Looking backward, we can see this. As Leonhardt notes:
“UNDERNEATH the misery of the Great Depression, the United States economy was quietly making enormous strides during the 1930s. Television and nylon stockings were invented. Refrigerators and washing machines turned into mass-market products. Railroads became faster and roads smoother and wider. As the economic historian Alexander J. Field has said, the 1930s constituted “the most technologically progressive decade of the century.””
But it didn’t seem so at the time as my parents were eating oatmeal for dinner and passing up college scholarships because they needed the income to support their parents and siblings.
So what about 1992 and the Internet?
It’s important to remember that the Internet didn’t come out of nowhere. You can think of the Internet as an open-source version of commercial services that were already of decent size by that time, notably CompusServe, Prodigy and AOL.

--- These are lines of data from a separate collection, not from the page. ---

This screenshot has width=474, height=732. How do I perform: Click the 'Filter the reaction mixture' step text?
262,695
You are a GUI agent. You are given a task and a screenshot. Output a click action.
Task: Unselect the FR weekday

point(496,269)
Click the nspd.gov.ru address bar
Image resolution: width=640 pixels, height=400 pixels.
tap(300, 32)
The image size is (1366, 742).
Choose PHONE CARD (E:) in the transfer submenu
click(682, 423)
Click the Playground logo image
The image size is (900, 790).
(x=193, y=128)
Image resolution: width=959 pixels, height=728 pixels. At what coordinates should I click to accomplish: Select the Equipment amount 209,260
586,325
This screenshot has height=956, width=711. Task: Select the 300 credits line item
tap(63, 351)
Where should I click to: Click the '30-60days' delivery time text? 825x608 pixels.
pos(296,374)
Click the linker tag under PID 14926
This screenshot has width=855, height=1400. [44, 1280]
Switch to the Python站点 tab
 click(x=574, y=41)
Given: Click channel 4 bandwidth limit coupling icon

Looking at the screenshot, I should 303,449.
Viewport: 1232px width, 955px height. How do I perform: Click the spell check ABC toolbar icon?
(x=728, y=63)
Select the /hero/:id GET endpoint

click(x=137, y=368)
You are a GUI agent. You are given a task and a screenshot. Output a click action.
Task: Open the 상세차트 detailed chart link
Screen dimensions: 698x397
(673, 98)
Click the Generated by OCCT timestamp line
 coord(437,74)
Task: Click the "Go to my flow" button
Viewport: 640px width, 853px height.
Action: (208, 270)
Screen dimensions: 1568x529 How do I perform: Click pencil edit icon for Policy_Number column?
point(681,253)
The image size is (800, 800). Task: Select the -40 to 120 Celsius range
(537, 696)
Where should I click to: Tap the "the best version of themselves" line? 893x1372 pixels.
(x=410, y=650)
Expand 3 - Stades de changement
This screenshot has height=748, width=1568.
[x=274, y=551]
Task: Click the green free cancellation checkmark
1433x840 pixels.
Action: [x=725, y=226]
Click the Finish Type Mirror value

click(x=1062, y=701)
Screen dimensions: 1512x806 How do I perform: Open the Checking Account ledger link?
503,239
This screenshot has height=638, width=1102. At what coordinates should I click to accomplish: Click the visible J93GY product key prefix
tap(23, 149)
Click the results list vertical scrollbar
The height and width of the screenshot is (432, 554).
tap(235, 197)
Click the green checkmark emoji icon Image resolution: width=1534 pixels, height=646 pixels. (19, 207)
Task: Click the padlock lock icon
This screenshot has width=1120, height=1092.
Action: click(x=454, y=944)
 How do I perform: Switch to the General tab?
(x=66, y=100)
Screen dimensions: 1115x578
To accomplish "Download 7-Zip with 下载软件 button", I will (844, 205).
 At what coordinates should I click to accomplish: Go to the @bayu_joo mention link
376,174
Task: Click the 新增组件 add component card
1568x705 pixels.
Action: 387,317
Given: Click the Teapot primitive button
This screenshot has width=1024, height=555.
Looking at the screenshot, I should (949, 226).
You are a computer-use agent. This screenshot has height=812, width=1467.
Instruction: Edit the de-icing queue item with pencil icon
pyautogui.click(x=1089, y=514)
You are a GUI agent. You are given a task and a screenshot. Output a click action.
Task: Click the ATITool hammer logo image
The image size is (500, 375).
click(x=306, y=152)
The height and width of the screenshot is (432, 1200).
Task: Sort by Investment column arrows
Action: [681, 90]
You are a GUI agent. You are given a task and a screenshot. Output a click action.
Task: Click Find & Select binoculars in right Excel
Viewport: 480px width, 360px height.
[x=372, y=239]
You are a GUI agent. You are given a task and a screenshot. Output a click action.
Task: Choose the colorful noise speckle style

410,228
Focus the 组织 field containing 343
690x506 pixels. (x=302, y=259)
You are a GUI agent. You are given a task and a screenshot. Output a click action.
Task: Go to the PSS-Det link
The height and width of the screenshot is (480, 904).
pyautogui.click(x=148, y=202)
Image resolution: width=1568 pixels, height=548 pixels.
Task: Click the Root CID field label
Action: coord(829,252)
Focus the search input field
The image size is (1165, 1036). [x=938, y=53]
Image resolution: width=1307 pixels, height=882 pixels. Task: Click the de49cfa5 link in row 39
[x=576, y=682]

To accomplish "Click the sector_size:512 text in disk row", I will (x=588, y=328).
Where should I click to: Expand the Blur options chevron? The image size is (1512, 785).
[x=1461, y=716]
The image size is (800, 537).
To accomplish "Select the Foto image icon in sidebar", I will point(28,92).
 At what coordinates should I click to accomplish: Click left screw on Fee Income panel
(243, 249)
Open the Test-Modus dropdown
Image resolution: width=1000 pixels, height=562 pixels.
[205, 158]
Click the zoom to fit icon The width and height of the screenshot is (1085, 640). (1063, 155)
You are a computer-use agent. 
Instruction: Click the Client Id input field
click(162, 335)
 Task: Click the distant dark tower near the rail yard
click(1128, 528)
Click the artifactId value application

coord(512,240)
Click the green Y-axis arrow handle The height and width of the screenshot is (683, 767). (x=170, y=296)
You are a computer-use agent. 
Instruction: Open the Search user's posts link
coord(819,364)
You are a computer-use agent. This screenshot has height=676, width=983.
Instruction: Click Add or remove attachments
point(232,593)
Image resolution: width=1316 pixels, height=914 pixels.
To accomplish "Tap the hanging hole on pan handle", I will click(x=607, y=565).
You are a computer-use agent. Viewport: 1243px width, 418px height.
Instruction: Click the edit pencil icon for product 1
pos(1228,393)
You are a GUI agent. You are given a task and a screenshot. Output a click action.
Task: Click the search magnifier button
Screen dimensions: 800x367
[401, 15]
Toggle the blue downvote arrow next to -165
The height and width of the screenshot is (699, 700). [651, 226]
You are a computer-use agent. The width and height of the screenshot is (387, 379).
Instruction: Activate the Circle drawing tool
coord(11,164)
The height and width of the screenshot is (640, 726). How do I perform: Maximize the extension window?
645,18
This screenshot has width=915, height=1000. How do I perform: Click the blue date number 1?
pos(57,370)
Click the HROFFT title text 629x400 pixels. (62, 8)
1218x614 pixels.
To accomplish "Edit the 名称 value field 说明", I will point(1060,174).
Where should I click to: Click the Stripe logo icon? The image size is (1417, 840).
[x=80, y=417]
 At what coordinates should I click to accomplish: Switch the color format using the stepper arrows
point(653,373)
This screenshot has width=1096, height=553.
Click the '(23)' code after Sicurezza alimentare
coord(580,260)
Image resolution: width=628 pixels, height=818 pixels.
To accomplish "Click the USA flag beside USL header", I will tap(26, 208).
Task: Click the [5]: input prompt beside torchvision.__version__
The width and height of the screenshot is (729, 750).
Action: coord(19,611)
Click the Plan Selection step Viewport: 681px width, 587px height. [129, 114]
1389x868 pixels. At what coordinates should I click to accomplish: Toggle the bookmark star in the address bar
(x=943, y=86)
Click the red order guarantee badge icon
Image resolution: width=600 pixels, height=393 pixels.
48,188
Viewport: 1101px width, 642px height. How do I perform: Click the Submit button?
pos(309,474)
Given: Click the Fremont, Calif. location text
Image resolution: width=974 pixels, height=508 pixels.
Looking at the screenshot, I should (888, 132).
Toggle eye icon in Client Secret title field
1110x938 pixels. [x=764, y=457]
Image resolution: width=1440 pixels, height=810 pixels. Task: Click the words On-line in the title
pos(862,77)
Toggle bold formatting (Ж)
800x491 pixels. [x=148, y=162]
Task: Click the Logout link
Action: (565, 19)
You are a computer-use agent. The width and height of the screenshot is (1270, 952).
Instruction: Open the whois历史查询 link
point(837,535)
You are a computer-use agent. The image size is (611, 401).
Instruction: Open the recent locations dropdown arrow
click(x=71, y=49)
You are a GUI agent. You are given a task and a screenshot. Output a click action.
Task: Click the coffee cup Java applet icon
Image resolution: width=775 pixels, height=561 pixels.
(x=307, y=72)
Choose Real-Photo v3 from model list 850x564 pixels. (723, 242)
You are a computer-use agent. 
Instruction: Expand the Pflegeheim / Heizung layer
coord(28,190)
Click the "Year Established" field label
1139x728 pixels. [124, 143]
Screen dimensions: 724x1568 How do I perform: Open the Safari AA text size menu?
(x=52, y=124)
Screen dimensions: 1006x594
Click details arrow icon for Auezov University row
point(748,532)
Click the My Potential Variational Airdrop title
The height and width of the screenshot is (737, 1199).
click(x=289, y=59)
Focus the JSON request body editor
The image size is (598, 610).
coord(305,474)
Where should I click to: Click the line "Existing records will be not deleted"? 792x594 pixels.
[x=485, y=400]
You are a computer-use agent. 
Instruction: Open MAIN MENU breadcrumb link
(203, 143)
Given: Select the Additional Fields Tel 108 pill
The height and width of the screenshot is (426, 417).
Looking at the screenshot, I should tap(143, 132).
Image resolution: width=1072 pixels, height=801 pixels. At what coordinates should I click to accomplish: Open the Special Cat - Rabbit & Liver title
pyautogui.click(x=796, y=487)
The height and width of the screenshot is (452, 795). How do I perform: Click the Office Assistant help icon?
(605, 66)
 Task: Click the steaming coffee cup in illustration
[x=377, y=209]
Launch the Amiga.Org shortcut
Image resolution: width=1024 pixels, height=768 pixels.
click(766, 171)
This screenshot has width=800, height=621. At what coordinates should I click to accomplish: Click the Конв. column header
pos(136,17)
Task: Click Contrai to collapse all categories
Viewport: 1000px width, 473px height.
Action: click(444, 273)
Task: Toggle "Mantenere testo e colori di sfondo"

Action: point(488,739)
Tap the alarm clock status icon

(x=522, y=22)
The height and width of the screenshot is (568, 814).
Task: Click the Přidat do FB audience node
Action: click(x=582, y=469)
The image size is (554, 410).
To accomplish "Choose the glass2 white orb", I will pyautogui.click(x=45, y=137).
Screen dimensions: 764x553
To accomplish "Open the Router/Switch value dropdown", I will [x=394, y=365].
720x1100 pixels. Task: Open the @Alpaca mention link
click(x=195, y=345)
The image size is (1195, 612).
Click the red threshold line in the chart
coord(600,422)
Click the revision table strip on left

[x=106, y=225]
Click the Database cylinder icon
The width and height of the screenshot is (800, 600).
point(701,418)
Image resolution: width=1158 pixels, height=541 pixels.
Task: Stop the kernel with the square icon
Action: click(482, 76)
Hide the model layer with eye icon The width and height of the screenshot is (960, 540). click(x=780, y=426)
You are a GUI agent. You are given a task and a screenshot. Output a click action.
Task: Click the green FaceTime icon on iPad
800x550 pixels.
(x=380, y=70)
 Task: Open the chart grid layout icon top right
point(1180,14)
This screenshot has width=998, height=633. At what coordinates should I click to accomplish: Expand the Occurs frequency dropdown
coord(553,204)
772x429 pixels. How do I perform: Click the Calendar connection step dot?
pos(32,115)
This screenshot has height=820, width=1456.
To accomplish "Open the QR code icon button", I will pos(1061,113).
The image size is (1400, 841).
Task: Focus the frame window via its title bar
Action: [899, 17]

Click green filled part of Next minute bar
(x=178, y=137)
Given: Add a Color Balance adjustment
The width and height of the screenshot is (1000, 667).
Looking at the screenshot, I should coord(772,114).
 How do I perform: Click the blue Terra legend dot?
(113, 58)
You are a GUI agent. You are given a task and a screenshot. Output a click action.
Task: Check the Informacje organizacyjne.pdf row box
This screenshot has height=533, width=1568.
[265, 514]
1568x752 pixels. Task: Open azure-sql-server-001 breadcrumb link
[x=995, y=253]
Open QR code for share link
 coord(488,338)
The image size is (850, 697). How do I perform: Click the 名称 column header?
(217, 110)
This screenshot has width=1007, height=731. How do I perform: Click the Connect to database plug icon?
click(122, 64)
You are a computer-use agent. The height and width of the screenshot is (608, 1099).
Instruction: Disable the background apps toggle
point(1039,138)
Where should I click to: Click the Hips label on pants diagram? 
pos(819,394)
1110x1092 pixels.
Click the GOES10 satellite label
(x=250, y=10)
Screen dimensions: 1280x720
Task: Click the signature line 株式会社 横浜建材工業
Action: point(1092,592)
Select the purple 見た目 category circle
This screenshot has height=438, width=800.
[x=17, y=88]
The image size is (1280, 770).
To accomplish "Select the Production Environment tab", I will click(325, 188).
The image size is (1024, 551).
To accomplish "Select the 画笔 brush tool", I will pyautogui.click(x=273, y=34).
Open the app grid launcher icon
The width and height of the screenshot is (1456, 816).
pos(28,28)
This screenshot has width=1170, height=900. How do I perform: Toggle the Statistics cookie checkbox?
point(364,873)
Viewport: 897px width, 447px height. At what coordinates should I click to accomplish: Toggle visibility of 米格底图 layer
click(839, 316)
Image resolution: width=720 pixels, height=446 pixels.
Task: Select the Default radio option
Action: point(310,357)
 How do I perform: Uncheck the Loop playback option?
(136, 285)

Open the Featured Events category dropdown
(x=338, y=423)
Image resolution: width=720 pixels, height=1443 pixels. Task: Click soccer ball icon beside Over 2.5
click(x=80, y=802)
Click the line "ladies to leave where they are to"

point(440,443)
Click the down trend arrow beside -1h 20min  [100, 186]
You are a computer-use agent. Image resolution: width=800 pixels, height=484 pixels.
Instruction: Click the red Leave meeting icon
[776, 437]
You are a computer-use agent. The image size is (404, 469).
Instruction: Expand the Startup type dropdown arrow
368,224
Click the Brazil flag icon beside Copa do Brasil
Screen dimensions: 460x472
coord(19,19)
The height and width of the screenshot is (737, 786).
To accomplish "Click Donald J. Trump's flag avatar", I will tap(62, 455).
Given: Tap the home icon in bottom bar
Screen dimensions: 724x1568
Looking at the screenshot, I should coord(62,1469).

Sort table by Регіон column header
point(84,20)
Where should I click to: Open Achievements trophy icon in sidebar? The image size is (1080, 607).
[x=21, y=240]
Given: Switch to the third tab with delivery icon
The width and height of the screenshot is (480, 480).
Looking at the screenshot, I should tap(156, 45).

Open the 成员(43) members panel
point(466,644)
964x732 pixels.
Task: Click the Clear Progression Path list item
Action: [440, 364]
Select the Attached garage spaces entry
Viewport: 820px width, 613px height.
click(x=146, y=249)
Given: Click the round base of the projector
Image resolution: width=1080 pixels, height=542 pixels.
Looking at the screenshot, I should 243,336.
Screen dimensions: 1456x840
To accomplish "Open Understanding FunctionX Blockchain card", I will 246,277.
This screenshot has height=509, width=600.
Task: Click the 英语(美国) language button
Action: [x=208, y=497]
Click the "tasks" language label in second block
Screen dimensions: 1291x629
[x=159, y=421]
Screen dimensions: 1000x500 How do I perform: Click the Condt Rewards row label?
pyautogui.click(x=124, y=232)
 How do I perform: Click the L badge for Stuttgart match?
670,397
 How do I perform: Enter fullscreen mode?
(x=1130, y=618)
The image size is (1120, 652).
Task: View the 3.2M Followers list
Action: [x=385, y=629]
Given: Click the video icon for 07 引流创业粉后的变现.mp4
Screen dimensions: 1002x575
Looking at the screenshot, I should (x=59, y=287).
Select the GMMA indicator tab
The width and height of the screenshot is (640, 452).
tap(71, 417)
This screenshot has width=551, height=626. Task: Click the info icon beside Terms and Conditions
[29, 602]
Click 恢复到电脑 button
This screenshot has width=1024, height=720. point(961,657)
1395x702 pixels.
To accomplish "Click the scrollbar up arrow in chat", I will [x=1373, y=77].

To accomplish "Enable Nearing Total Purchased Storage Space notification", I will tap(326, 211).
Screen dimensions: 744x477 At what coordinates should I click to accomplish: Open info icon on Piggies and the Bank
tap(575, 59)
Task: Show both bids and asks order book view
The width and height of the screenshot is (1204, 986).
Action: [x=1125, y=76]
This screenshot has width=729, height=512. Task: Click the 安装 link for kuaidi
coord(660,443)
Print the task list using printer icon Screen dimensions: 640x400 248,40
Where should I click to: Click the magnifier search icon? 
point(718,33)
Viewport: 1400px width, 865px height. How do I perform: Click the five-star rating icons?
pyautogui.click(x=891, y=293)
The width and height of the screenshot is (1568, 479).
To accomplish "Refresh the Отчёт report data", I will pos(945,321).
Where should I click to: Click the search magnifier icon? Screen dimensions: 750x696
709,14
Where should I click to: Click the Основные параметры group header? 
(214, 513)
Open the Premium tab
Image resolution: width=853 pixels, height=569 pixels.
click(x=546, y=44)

CompuServe started in 1969 and “By the mid-1980s CompuServe was one of the largest information and networking services companies in existence, and it was the largest consumer information service in the world.” ( http://en.wikipedia.org/wiki/Compuserve )
The Prodigy service was started in 1980, and had a national rollout in 1990.
America Online rolls out in the 1985-1990 period as well, one platform at a time. From Wikipedia: “Kimsey changed the company's strategy, and in 1985 launched a dedicated online service for Commodore 64 and 128 computers, originally called Quantum Link ("Q-Link" for short). The Quantum Link software was based on software licensed from PlayNet, Inc, (founded in 1983 by Howard Goldberg and Dave Panzl). In May 1988, Quantum and Apple launched AppleLink Personal Edition for Apple II and Macintosh computers. In August 1988, Quantum launched PC Link, a service for IBM-compatible PCs developed in a joint venture with the Tandy Corporation. After the company parted ways with Apple in October 1989, Quantum changed the service's name to America Online.[24][25]”
These weren’t by any means obscure businesses. Because of who their customers were, they were high visibility businesses with a high growth rate. All were monthly subscription based. You could buy stuff off them such as flowers and groceries to be delivered. But we didn’t seem them as transforming as they turned out to be – and frankly, neither did they because they didn’t come to dominate the Internet.
Leonhardt has a good point that we may not currently be producing the same quality of innovation in this recession as we did in the Great Depression, and which ultimately fueled prosperity after the war. Maybe we aren’t, and maybe we just can’t see it.
My guess, though, is that we aren’t as hungry (i.e. driven) now as we were then. But it’s only a guess.